Le voyage que je fais chaque jour n’est qu’une idiotie. Je n’y vois aucune femme aux mains tatouées de henné, aucune femme ceinte de saris gonflés ou portant sur les hanches un enfant nu et bedonnant. Je n’y vois aucun animal paissant paisiblement sur les bords d’une rivière sédimentaire en crue ou les pieds dans la mangrove comme ce buffle d’eau. Aucun enfant ne me court après pour me réclamer des stylos, me vendre un grigri en papyrus tressé ou me montrant ses moignons ensanglantés pour me soutirer quelques piécettes.

Mon voyage n’est rien de tout cela et ce que j’en attends mille fois plus que du simple exotisme dépaysant, de l’« étranger », c’est pouvoir m’écorcher les genoux, sentir la terre sous mes ongles, me frotter, me racler, me coudre au monde comme si je n’étais qu’une de ses couilles dont on l’aurait privé à l’adolescence, arrachée d’un coup de dents furieux, tranchée au surin au milieu de la nuit.

Et je reste un peu muet…

Moka au bar à bord du Bénarès-Tokyo express

C’est étrange. Il est un peu plus de 13h30 et je suis devant mon PC, que j’ai relâché le temps de déjeuner. Ma messagerie est ouverte sur un message en souffrance « Chère  M…, il était une fois, avant que je parte en congés… » J’aime le lyrisme dans toutes les formes d’écrit. Je regarde le message que je n’ai pas terminé et qui reste comme un virgule flottante au dessus de la page blanche ; le curseur clignote sans désarmer. Il m’attend, tapant du pied d’impatience et ma lecture s’en trouve distraite. Je suis reparti — rien n’est innocent — sur les bords de la Yamuna(1) ou du Gange à Vanarasi(2), sur le ghât face au large fleuve.
J’ai commencé un nouveau livre que j’ai trouvé par hasard dans les rayons de la FNAC, Le Bénarès-Tokyo par Olivier Germain-Thomas que je ne connaissais pas du tout et qui m’ouvre des perspectives immenses.
Au détour d’une phrase, une fin de paragraphe, il balance, saugrenu et cynique:

Le blanc est l’humour de l’avenir.

J’éclate de rire sans prévenir et me fait peur tout seul, un moment d’angoisse sur les bancs du RER. Un peu plus loin, il ose citer Montaigne qui me semble être le compagnon de fortune (ou de galère) des voyageurs.

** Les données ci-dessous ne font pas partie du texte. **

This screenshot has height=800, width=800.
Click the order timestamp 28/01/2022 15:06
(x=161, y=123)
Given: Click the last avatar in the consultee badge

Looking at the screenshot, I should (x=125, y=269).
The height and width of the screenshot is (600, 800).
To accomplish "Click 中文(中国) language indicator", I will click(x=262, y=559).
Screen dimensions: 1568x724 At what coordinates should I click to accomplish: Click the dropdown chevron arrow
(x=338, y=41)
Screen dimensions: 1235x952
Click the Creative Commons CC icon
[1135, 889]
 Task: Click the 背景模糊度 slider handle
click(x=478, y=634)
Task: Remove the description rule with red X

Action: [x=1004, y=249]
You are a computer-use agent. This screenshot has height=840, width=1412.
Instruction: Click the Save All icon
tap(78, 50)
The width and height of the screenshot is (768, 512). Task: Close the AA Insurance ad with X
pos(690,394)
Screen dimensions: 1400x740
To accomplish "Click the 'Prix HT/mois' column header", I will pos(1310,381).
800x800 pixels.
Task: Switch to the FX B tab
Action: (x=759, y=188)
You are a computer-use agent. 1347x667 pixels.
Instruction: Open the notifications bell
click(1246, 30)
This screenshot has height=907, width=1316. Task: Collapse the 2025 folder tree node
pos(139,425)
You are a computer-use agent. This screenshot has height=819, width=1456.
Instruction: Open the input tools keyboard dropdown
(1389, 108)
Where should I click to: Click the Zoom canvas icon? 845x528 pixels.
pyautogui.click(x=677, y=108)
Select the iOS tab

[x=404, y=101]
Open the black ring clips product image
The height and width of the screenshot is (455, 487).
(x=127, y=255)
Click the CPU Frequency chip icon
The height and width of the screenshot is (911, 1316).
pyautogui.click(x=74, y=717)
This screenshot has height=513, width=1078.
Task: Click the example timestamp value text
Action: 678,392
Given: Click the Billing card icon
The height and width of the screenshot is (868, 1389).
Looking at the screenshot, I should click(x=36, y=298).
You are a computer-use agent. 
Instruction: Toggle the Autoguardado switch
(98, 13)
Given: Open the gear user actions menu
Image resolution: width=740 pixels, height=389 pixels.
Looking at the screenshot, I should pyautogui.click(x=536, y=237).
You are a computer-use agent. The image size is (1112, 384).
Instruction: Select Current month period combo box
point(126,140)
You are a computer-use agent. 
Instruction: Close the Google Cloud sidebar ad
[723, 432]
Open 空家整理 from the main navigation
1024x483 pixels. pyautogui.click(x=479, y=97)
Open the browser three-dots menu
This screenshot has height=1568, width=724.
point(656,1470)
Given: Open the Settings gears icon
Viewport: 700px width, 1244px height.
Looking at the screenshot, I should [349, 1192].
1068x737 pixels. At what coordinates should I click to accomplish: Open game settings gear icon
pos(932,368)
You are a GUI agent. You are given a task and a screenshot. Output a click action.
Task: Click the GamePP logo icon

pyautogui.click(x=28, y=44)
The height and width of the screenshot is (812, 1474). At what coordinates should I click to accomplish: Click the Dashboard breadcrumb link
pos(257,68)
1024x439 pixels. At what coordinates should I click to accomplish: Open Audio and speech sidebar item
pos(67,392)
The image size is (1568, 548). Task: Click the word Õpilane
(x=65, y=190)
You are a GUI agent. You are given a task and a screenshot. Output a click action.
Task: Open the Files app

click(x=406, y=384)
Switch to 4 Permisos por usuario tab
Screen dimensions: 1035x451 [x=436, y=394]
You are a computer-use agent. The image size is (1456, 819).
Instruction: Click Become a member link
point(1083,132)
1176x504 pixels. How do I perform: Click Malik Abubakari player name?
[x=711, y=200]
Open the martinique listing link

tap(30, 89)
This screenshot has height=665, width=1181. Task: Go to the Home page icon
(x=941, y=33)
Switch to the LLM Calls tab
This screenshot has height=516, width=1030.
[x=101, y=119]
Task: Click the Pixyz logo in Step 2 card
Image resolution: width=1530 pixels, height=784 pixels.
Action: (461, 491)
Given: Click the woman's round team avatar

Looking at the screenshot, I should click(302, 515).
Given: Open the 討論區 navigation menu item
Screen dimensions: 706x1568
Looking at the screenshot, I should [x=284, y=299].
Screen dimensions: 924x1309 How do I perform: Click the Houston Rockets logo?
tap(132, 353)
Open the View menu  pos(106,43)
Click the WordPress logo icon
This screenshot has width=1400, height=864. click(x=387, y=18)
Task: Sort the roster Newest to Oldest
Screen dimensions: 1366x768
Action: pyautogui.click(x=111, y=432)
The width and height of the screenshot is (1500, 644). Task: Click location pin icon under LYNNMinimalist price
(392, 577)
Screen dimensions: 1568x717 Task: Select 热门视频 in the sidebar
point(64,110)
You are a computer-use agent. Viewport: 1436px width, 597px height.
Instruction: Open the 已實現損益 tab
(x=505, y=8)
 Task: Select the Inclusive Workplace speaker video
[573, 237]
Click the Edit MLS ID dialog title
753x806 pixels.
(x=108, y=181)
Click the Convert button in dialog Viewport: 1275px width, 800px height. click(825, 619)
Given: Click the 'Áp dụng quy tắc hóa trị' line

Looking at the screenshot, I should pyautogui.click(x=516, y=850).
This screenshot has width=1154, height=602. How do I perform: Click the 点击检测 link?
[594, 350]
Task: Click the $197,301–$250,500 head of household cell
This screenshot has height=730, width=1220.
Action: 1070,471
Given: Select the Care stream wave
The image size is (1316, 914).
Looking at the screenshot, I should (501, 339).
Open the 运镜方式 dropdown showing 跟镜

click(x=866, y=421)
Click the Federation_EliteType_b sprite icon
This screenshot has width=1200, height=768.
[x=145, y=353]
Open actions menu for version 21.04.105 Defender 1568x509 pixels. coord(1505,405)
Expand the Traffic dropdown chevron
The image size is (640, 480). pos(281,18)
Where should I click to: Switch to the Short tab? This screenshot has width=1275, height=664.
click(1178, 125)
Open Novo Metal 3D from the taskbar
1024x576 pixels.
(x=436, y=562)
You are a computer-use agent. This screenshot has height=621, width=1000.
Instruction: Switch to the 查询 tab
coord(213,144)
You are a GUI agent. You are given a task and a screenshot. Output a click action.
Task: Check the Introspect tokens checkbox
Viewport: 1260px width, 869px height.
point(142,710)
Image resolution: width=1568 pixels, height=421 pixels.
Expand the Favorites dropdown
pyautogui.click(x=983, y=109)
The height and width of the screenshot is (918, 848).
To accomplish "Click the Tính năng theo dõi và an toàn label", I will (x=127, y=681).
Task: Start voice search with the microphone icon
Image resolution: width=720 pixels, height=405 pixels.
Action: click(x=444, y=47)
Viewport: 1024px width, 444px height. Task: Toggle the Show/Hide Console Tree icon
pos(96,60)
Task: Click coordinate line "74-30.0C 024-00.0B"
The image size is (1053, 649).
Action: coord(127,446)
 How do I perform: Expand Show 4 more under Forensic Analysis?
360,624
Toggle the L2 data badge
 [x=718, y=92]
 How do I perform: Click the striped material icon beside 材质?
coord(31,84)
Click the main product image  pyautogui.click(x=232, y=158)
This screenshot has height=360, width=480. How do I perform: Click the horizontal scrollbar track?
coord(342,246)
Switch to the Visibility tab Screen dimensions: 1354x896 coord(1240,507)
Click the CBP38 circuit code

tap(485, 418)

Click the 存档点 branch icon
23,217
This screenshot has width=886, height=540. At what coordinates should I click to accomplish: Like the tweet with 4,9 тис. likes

« Je n’aime point de tissures, où les liaisons et les coutures paraissent ;
tout ainsi qu’en un beau corps, il ne faut qu’on puisse compter les os et les veines. »

Photo © Dey

Avant d’arriver chez moi, je suis pris d’une étrange fatigue, range mon livre et sort mon petit carnet bleu, relis quelques fragments à l’envi, ne sachant si je dois en rire ou en pleurer.

Je comprends ce que j’ai. Mes journées passent lentement, je n’étais plus habitué.
Je suis seul. Je n’étais plus habitué.
Je suis solitaire, comme toujours.
Et ce qui me ronge est que j’ai déjà commencé mon voyage tandis que je reste ici, incapable de rompre les amarres, enfermé autant dans l’espace que dans mon esprit.
Je souffre sans vraiment m’en rendre compte, une violence sourde et handicapante.
Je vais mourir d’être ici.
Le contraire de ce que dit Depardon : « Bien seul, mais bien libre »

Je me dis que seuls les noms comptent. Ne comptent pas. Les noms de lieux, les noms propres, les noms de l’histoire. Des visages me disent l’ailleurs ; cet Indien l’autre jour, un grand gaillard bedonnant au visage paisible, un de ces hommes tels qu’on pourrait en rencontrer sur les rives de l’Indus ou à Dehli(3), un sourire certainement éternel fiché sur son visage. Ou cette femme aux yeux superbes qui parle russe tout doucement dans son téléphone. Elle a cette discrétion que d’autres ne connaissent jamais.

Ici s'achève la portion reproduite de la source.